WORK TASK 1:
Summarize the guide to treating sports injuries at home in two sentences.
WORK TASK 2:
List every medicine named in the guide to treating sports injuries at home.
WORK TASK 3:
Carry the guide to treating sports injuries at home on from the point where it stops.

DOCUMENT TEXT:

========================

A pharmacist’s guide to treating sports injuries at home


Minor muscle strain and stiffness is a common issue for people who lead an active lifestyle. It is not always necessary to head to your doctor for every little tweak, but it is important to treat the injury properly to ensure that it doesn’t turn into a more serious problem later on, if left untreated and ignored.

We asked a pharmacist at Medipost Pharmacy to give us some tips on how to effectively treat a minor injury at home.

It all starts with RICE:  

R – for rest ­– take a break from physical activities that could put further strain on the area.

I – for ice therapy – place an ice pack on the area for 10 to 15 minutes at a time.

C – for compression – Bandage a swollen ankle but not too tightly, as this could cut off blood circulation.

E  for elevation – try to keep the affected limb propped up as this helps to reduce swelling. If your ankle is sprained, try not to put your weight on it for a few days.

What about meds? 

If you are in need of some meds, it’s wise to ask for a combination of a muscle relaxant and an anti-inflammatory.

  • The standard dose for the combination of muscle relaxant in adults is orphenadrine citrate and paracetamol 35mg/450mg [one tablet] to 70mg/900mg [two tablets], three times per day for those older than 14 years. TAKE NOTE: Orphenadrine can make you drowsy, so don’t take these if you need to drive somewhere or are about to operate heavy machinery.
  • Ibuprofen, at a dosage of 200 to 400mg every eight hours, is your go-to anti-inflammatory. The maximum dose of 1200mg per 24 hours should never be exceeded. Eat before you take an oral anti-inflammatory, and check with your doctor or pharmacist for any possible drug interactions with other medications you may be taking.

========================

ENTRIES PROVIDED:

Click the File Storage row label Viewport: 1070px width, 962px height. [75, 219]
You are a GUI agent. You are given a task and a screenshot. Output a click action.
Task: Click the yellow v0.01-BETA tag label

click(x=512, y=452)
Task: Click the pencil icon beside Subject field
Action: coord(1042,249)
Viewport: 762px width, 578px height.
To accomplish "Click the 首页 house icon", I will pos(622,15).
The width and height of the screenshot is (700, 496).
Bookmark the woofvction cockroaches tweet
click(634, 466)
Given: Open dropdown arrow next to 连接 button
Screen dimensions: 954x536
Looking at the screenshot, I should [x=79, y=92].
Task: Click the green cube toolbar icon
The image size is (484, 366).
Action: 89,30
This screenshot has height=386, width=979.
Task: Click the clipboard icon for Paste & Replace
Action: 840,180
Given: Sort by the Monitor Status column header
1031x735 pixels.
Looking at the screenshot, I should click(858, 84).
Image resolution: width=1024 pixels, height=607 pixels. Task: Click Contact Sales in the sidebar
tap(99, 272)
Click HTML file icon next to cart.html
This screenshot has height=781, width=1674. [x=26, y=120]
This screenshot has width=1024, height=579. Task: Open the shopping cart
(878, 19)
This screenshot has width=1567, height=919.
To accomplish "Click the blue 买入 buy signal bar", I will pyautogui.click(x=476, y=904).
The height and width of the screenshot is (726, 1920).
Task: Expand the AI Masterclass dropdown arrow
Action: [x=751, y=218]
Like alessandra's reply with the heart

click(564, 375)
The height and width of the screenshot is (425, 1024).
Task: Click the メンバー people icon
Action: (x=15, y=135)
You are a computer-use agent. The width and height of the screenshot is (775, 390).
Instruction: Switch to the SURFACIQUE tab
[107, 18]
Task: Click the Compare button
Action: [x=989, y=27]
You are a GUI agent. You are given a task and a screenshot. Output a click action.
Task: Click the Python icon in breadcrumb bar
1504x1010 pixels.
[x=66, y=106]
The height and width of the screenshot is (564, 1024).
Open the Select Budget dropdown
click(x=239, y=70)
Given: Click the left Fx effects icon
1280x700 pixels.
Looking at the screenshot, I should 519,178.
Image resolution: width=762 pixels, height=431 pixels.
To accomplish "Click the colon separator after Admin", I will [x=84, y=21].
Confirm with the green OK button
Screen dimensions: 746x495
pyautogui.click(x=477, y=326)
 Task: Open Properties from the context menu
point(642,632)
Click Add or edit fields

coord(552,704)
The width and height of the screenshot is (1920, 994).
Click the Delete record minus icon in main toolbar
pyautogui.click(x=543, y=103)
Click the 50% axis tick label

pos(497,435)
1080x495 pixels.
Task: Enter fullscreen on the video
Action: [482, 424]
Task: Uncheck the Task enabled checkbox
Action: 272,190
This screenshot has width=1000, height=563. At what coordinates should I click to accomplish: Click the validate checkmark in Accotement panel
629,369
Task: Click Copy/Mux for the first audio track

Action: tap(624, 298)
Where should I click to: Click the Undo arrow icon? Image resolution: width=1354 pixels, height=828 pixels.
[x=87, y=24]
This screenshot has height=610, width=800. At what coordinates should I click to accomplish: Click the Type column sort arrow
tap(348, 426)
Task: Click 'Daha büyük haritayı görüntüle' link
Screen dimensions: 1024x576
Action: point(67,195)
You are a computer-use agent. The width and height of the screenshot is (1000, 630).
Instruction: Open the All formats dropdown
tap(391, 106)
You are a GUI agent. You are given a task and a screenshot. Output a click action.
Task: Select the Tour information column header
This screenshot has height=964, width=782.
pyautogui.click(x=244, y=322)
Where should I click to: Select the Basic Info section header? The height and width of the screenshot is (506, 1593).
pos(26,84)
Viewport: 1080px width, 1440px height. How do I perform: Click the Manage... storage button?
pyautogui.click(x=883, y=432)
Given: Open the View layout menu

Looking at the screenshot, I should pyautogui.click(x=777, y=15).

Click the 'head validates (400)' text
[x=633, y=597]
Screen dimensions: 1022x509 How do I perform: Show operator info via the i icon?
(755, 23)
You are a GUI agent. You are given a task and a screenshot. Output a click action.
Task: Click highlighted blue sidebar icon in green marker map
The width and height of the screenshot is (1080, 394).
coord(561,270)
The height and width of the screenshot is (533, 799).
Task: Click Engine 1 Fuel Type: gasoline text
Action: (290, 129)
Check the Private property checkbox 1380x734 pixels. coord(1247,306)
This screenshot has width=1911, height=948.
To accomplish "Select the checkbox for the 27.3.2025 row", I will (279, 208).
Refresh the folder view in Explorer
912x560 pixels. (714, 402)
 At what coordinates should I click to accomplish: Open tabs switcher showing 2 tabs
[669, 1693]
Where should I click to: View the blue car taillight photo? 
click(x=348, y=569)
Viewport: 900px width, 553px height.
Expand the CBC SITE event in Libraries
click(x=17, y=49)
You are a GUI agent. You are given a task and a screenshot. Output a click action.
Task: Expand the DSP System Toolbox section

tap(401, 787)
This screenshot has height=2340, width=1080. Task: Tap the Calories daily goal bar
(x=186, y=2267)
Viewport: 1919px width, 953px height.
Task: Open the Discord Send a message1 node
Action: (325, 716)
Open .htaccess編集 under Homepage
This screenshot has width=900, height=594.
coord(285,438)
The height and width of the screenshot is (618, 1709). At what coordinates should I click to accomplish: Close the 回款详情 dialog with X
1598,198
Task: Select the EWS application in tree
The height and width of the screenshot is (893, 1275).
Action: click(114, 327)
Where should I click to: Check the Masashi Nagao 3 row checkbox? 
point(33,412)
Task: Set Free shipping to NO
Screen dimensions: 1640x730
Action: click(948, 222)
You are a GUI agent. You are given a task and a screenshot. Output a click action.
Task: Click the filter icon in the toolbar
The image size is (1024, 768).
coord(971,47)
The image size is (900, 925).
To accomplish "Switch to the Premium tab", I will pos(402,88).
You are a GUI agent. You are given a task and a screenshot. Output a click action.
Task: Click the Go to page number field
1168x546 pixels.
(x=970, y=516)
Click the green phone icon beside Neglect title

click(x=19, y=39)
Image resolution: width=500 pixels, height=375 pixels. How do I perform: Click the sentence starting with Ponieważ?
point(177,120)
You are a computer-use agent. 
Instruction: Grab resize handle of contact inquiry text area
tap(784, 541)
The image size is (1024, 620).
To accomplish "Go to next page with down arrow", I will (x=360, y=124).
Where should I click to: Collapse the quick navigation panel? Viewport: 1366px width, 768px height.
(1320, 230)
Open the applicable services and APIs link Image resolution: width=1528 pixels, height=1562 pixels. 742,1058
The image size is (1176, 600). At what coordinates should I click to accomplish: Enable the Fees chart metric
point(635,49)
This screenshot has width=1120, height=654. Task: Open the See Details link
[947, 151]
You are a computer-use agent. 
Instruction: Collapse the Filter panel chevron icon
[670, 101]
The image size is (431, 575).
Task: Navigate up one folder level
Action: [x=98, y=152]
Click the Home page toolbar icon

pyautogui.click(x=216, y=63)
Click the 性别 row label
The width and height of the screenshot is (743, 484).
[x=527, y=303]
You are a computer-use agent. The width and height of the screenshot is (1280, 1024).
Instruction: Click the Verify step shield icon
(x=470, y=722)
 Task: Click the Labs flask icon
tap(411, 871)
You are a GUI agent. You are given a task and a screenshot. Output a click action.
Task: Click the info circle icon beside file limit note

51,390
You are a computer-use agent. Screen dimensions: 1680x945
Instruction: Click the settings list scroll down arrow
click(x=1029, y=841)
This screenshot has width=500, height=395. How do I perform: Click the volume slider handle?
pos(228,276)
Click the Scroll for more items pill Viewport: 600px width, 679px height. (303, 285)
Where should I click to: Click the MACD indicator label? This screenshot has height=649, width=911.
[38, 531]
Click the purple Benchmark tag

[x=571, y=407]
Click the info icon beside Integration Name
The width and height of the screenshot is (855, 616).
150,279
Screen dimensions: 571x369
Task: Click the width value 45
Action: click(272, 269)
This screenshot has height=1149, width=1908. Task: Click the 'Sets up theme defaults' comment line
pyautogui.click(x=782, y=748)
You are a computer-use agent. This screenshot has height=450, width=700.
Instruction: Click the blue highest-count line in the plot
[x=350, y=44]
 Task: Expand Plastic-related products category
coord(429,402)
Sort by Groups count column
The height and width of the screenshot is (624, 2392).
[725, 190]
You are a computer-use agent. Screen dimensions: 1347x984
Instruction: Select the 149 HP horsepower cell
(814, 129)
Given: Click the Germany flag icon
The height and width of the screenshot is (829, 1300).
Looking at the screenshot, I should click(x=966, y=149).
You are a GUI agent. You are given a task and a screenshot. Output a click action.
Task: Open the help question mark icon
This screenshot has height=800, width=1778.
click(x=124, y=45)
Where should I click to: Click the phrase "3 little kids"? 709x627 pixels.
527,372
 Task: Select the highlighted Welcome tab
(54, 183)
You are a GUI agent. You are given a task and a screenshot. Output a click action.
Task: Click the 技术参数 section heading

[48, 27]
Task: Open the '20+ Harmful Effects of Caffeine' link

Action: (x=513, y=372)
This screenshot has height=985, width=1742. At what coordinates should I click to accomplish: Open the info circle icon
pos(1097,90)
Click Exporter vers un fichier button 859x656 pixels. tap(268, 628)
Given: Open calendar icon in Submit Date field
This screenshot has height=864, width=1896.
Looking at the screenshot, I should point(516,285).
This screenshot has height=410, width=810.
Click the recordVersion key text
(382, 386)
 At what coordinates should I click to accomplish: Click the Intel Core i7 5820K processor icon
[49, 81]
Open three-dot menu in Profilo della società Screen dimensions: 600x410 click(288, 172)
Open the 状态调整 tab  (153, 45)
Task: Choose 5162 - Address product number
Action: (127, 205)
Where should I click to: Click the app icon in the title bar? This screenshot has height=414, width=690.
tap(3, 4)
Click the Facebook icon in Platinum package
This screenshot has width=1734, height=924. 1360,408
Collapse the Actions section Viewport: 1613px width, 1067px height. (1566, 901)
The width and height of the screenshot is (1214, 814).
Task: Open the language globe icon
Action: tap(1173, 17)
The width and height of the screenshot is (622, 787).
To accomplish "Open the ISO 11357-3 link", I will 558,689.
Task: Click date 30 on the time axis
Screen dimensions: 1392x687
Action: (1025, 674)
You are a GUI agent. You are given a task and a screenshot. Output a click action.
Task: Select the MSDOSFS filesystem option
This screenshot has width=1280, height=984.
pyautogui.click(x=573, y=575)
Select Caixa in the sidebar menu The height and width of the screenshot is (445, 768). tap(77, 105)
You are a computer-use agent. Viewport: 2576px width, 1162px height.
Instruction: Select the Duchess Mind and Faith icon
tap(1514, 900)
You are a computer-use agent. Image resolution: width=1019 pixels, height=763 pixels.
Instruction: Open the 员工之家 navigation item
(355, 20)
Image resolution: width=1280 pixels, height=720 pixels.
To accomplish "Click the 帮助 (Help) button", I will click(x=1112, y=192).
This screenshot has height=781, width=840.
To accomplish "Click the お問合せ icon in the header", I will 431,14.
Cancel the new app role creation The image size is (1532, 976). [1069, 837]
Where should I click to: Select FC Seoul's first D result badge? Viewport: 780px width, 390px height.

========================

ANSWER BOX 1:
Minor muscle strain and stiffness are common in active people and don't always need a doctor, but they should be treated properly so they don't turn into a more serious problem, starting with RICE: rest, ice therapy, compression and elevation. For medication, a pharmacist at Medipost Pharmacy advises combining a muscle relaxant with an anti-inflammatory, warning that orphenadrine can cause drowsiness and that ibuprofen should never exceed 1200mg in 24 hours.

ANSWER BOX 2:
- Orphenadrine citrate
- Paracetamol
- Ibuprofen

ANSWER BOX 3:
  • You could also ask for a topical anti-inflammatory, often preferred to oral, as they can be rubbed into the skin on the affected area to help reduce swelling. This has dual therapeutic benefits, as the massaging of the affected area can provide added relief and speed up healing.
  • Transdermal patches, that contain flurbiprofen, are another useful option for treating muscles or joints inflamed by exercise and can be stuck to the area like a sticky bandage, allowing the skin to absorb the active ingredients directly where the pain is. These can be used together with oral muscle relaxants or analgesics. Be careful not to place transdermal patches around the groin area or on sensitive skin.
  • If you are still in pain after more than 10 days of using the above meds, it’s probably time to visit your doctor. Remember to give yourself at least four to six weeks for a sports injury to heal before starting with training again. Be sure to stretch daily to prevent muscle strain, and allow for warming up and cooling down before and after every exercise session.